* Exercise:
Please reproduce exactly the line that carries "This screenshot has width=611, height=178." and all remaining lines through the last line of the data, and write nothing else.

(Stored records)
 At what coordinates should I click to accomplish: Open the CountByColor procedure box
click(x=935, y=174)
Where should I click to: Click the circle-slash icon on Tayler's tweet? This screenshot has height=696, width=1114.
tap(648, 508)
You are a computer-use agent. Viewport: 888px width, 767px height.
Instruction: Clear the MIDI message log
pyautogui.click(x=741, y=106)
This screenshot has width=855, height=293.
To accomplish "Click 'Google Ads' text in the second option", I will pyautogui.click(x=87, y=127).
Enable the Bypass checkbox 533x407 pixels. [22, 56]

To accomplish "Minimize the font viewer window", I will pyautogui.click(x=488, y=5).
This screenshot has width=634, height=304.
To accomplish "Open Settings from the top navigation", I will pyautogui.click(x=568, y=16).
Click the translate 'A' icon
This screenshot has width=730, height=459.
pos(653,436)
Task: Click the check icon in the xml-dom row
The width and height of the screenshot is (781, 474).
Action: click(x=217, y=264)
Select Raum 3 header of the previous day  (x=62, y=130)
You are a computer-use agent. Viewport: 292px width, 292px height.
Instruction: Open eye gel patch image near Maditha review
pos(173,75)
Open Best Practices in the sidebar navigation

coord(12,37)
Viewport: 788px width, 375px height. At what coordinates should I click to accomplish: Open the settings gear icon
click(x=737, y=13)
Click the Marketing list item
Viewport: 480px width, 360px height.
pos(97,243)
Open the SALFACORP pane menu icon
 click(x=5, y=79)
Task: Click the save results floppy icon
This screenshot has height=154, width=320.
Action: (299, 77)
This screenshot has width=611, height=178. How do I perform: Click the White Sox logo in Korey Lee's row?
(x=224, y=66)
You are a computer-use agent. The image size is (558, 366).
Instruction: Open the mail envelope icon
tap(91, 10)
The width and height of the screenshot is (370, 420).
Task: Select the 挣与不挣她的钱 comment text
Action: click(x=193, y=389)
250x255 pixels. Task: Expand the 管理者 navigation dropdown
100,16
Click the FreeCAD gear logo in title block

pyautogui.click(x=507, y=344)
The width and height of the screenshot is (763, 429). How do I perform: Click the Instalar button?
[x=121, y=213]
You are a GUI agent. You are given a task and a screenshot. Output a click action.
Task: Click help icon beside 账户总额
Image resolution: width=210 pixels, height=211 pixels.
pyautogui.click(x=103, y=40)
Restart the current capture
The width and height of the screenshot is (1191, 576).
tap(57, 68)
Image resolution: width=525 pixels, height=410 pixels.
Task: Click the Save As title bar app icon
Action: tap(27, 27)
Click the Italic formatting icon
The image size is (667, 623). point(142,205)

* Solution for this task:
This screenshot has width=611, height=178. How do I perform: Click the White Sox logo in Korey Lee's row?
(x=224, y=66)
You are a computer-use agent. The image size is (558, 366).
Instruction: Open the mail envelope icon
tap(91, 10)
The width and height of the screenshot is (370, 420).
Task: Select the 挣与不挣她的钱 comment text
Action: click(x=193, y=389)
250x255 pixels. Task: Expand the 管理者 navigation dropdown
100,16
Click the FreeCAD gear logo in title block

pyautogui.click(x=507, y=344)
The width and height of the screenshot is (763, 429). How do I perform: Click the Instalar button?
[x=121, y=213]
You are a GUI agent. You are given a task and a screenshot. Output a click action.
Task: Click help icon beside 账户总额
Image resolution: width=210 pixels, height=211 pixels.
pyautogui.click(x=103, y=40)
Restart the current capture
The width and height of the screenshot is (1191, 576).
tap(57, 68)
Image resolution: width=525 pixels, height=410 pixels.
Task: Click the Save As title bar app icon
Action: tap(27, 27)
Click the Italic formatting icon
The image size is (667, 623). point(142,205)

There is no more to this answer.